7 Il sera élu en 1912 dans l’Ain, son département d’adoption, lors d’une élection partielle.
8 Il n’est pas le premier à défendre la création de cet organisme, mais réussit à porter ce projet jusqu’au bout. Le général Iung, Gaston Moch ou encore Maurice Berteaux en ont été les précurseurs. Ph. Vial, « La défense nationale avant 1914, une utopie institutionnelle ? », Revue Défense nationale n° 778, mars 2015, pp. 72-79.
9 A. Messimy, La Paix armée.
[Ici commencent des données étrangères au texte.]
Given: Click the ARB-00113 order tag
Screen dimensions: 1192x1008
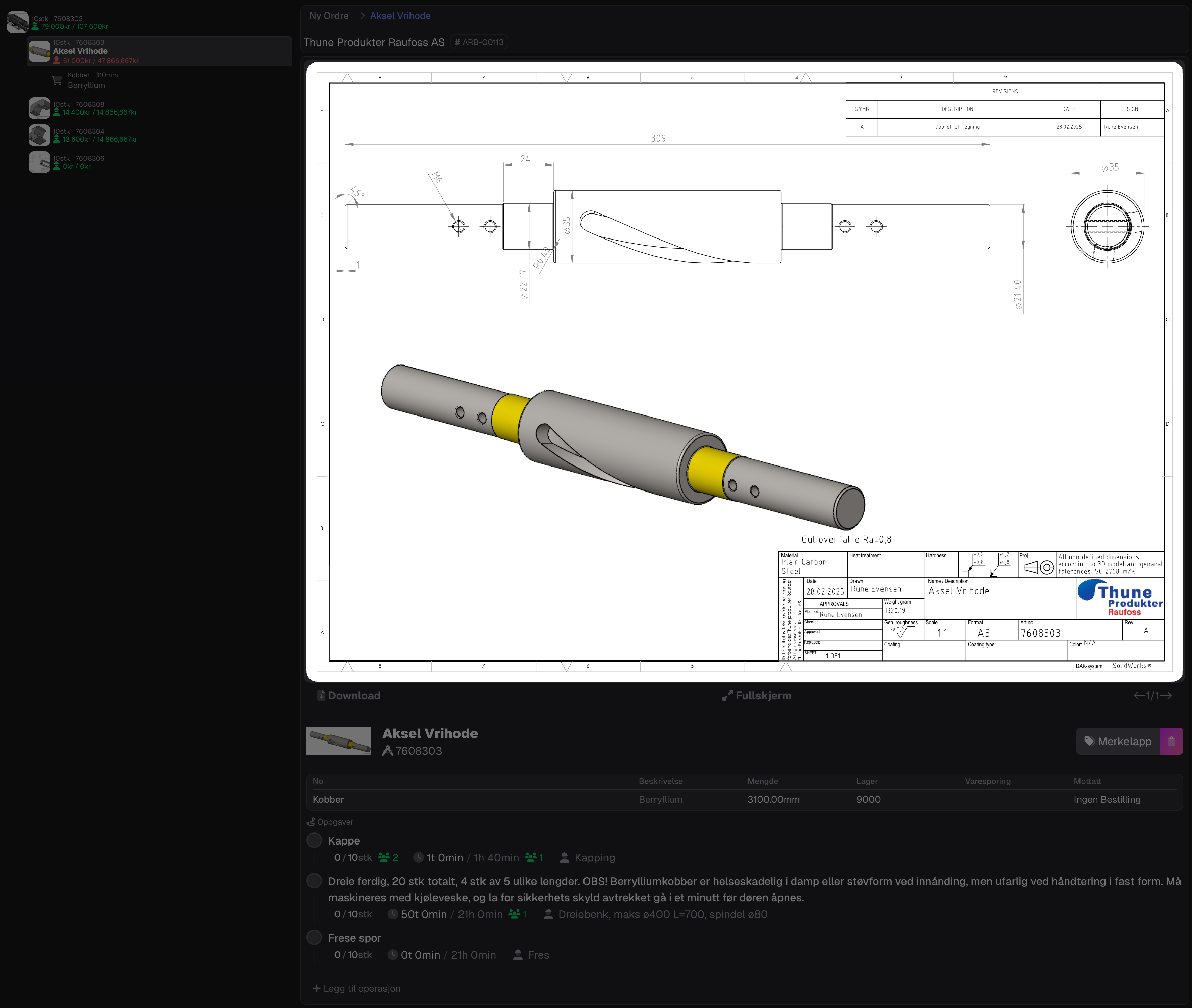Looking at the screenshot, I should pyautogui.click(x=479, y=42).
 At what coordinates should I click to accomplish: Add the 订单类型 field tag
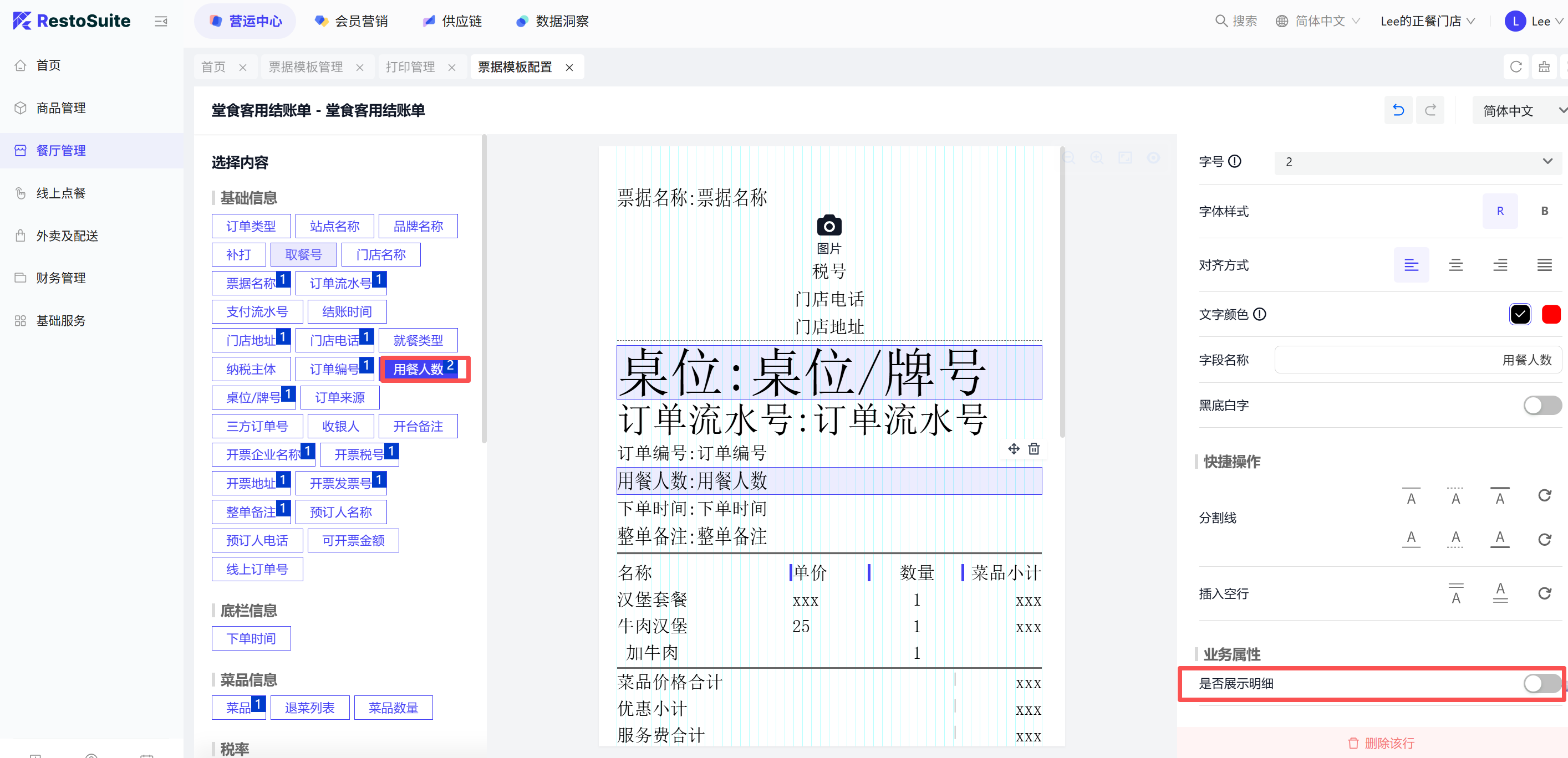point(251,226)
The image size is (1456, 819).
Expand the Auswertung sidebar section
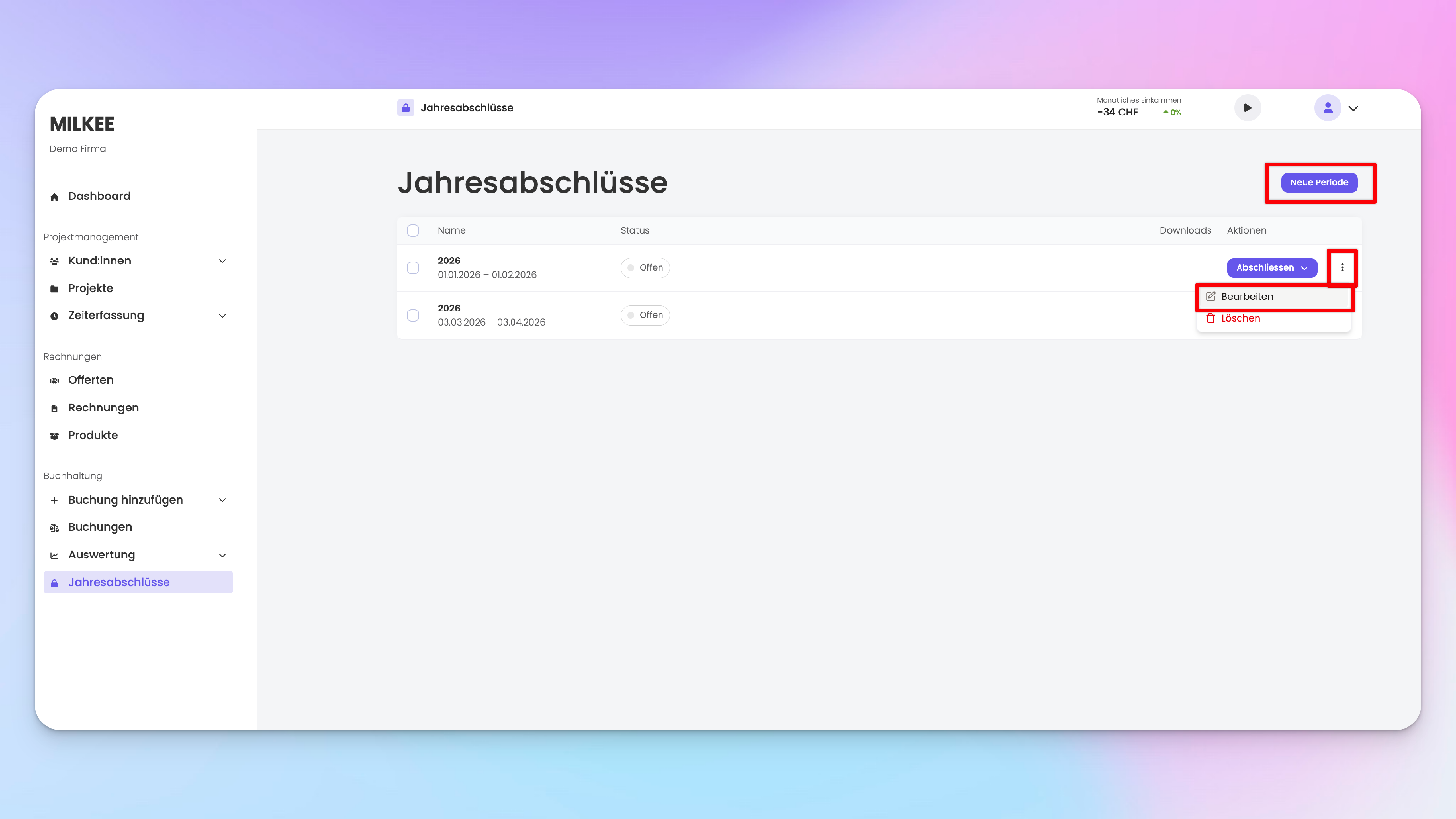click(222, 555)
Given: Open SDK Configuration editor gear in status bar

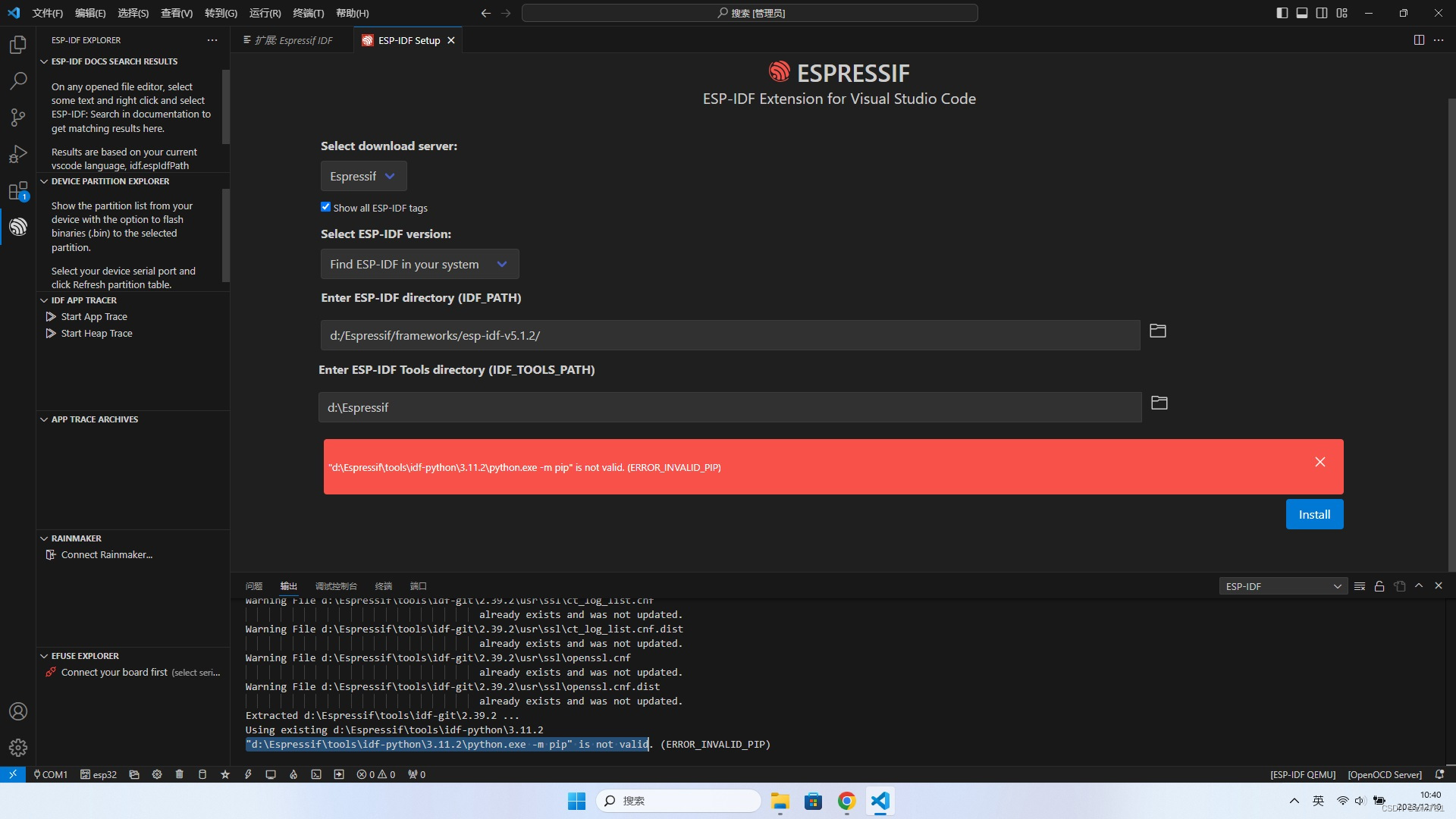Looking at the screenshot, I should [157, 774].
La France peut-elle en alléger le poids ?, 1903.
10 Tout en essayant d’imposer un système de formation continue des officiers, il milite pour l’adoption d’une nouvelle tenue de combat, ainsi que pour le développement de l’artillerie lourde, de la tsf, et la motorisation des moyens de transport.
11 Pendant toute la durée du conflit, Messimy, sans jamais retourner siéger à l’Assemblée nationale, multiplie les « correspondances parallèles » avec des hommes politiques, y compris au plus haut niveau, des militaires de tout grade et de nombreux journalistes. Ainsi, en 1917, il en appelle directement au président de la République pour faire annuler l’offensive Nivelle, persuadé de son échec, sans succès. Puis, par deux fois, il refuse de lancer des offensives qu’il juge tactiquement inutiles, préférant préserver la vie de ses hommes. Il ne sera jamais déjugé ni par le ministère de la Guerre ni par le haut commandement.